Stepping switches change the direction of a magnetic flow to one of multiple channels, stepping through them incrementally. Which sounds incredibly boring until we realize they enabled the modern phone system and powered the decryption machines which morphed into the modern computer. Stepping switches were literally a step from the industrial revolution to the modern world.
Background
Let’s step back. When you dial a phone number each digit zero’s in on the intended recipient. Take the theoretical number +1 212 345-6789. +1 indicated the US. The next set of numbers, 212, routes to the Washington, DC area. The next three numbers, 345, route your call to an exchange somewhere that used to be nearby your house. Finally, the last four digits find you.
Before stepping switches humans had to do manually. The +1 was implied (unless it wasn’t, in which case an overseas operator would reach the US). Dialing 212 is optional but, before stepping switches, if you wanted to dial long-distance an operator would have to plug your call into a long-distance line.
Finally, for the last part, an operator would always have to find you and plug the call in.

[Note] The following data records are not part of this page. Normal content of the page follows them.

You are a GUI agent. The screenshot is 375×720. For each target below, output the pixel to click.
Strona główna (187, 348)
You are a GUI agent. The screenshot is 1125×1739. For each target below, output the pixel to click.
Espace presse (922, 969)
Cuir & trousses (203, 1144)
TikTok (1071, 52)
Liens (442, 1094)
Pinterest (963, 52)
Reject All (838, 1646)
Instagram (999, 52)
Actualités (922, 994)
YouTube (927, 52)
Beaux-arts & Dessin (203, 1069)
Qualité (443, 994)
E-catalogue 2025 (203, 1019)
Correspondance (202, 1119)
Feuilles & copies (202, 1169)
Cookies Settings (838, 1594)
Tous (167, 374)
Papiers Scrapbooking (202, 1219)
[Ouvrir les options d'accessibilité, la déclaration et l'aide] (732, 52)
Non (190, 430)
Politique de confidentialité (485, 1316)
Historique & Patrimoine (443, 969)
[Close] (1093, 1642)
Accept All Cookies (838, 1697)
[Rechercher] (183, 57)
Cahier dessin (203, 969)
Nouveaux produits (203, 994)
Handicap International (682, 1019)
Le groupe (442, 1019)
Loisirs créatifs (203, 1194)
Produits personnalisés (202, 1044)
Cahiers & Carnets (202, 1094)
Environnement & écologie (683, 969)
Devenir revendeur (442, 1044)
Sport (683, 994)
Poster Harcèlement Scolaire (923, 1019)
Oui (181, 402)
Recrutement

In case you’re wondering how this worked you would pick up the phone and tell the operator the number you wished to call. She (it was always a she) would then work with operators to get to the telephone you wished to reach.
If this sounds slow, clunky, annoying and expensive you’re right, it was. Therefore, Almon Stowger invented a device to do the work automatically. Rather than an operator routing the line, a series of stepping switches does the same work faster, cheaper, and more accurately.
Stepping switches were integral to the war effort. In Bletchley Park, the English code-breaking facility, they allowed the Allies to break Nazi encryption. Alan Turing, inventor of the modern computer, worked as a lead scientist.